Aldrabice
Para acabar de vez com os equívocos: subscrevo, porque quero e porque posso, a ideia de uma “classificação aldrabada pelos árbitros” na Liga portuguesa. As virgens escandalizadas ripostam de várias formas. Primeiro, que tal sugere premeditação e má-fé dos árbitros. Mentira: continuo a assentar argumentos na incompetência e nas deficiências – porventura mais sensíveis no campo psicológico – e não faço juízos de intenção. Nem seria útil rubricá-los, como facilmente se percebe pelo desfecho de um Apito Dourado tão transparente que tudo acabou na mesma. Segundo, é a linguagem que as eriça, às almas impolutas. Brincadeira: os que hoje gemem diante da “aldrabice” são os mesmos que já ouvi falar em “roubos”, em “Bin Ladens” e por aí fora. Também aparece a ideia, de um automatismo redutor, de que quem defende que há aldrabice está necessariamente a defender uma equipa, um clube, uma cor. Entendamo-nos: não há apenas uma vítima na cegueira e na aselhice dos juízes de campo. Basta recordar o discurso do presidente da Académica, no final do jogo de Braga.

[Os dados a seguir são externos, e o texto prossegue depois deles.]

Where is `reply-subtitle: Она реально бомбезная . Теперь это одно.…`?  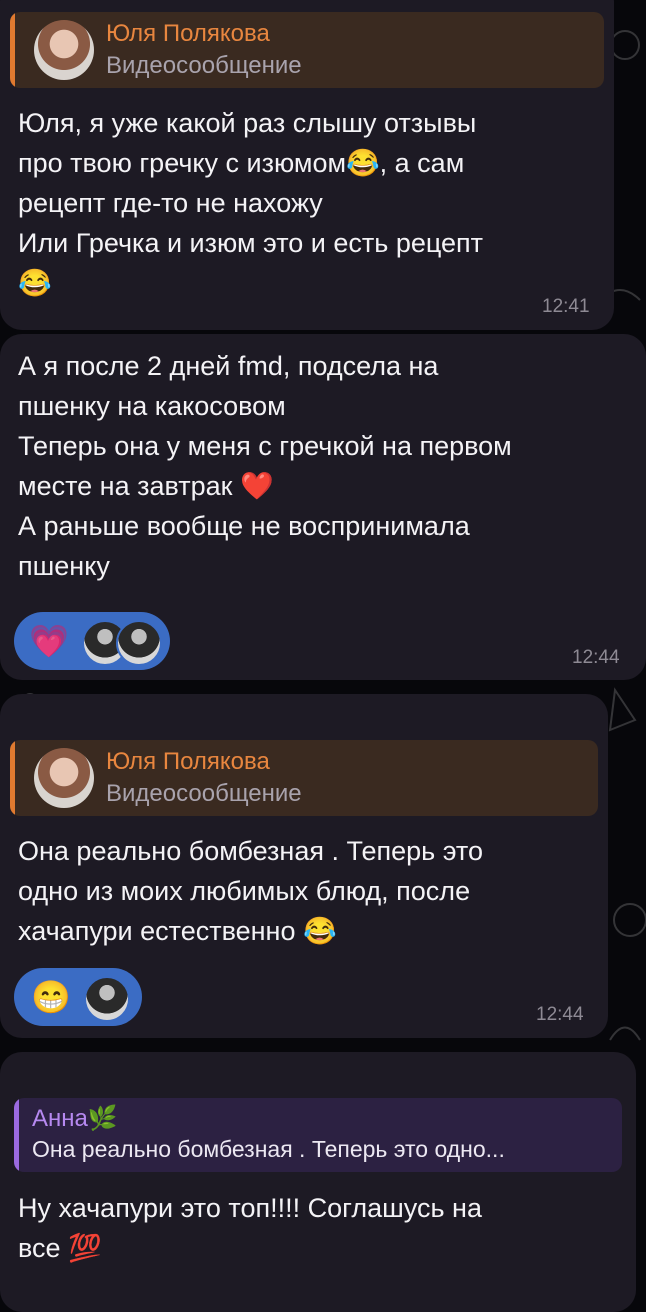
reply-subtitle: Она реально бомбезная . Теперь это одно.… is located at coordinates (268, 1149).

Tudo isto dificilmente ultrapassa as “revisões da matéria dada”. A novidade, cúmulo da cobardia, é querer fazer passar as críticas às arbitragens – que sempre fiz às claras, em textos que não se escondem em pseudónimos, dando a cara ao manifesto – como parte de uma campanha que, por exemplo, se expressou na divulgação na Internet de dados pessoais de alguns árbitros, o que – pelo menos num caso – já se traduziu em ameaças ao próprio juiz e à respetiva família. Condeno, claro. Da mesma forma que deploro aqueles que me oferecem insultos periódicos. Põem-me a dizer frases que nunca disse, atribuem-me intenções que nunca tive, multiplicam ameaças rasteiras, fazem queixinhas, incluem-me em grupos que não frequento, sentam-me a mesas em que nunca passei, inventam de uma forma que me faria rir – se não fosse assustadora, por não ter rosto.
Cometo, com todo o orgulho, um pecado voluntário – penso por mim mesmo, não sou moço de recados nem correia de transmissão. Mais: ao contrário de outros, que conheço bem, posso fazer a qualquer momento, a declaração de interesses. Não preciso do futebol para (sobre)viver, não trafico informação, não faço favores, não me curvo, não presto vassalagem a ninguém. Vou defendendo, à inglesa, que insultos e ameaças são um desvio ainda tolerável – “it comes with the Job”. E gostava de continuar a falar sobre o que entendo, dos árbitros, que não são vacas sagradas e estão sujeitos a escrutínio como qualquer outro grupo social, às aldrabices. Se não puder, paciência; também não é morte de homem. Será, isso sim, um mau sinal: o de que chegámos à fase de condenar sumariamente o delito de opinião.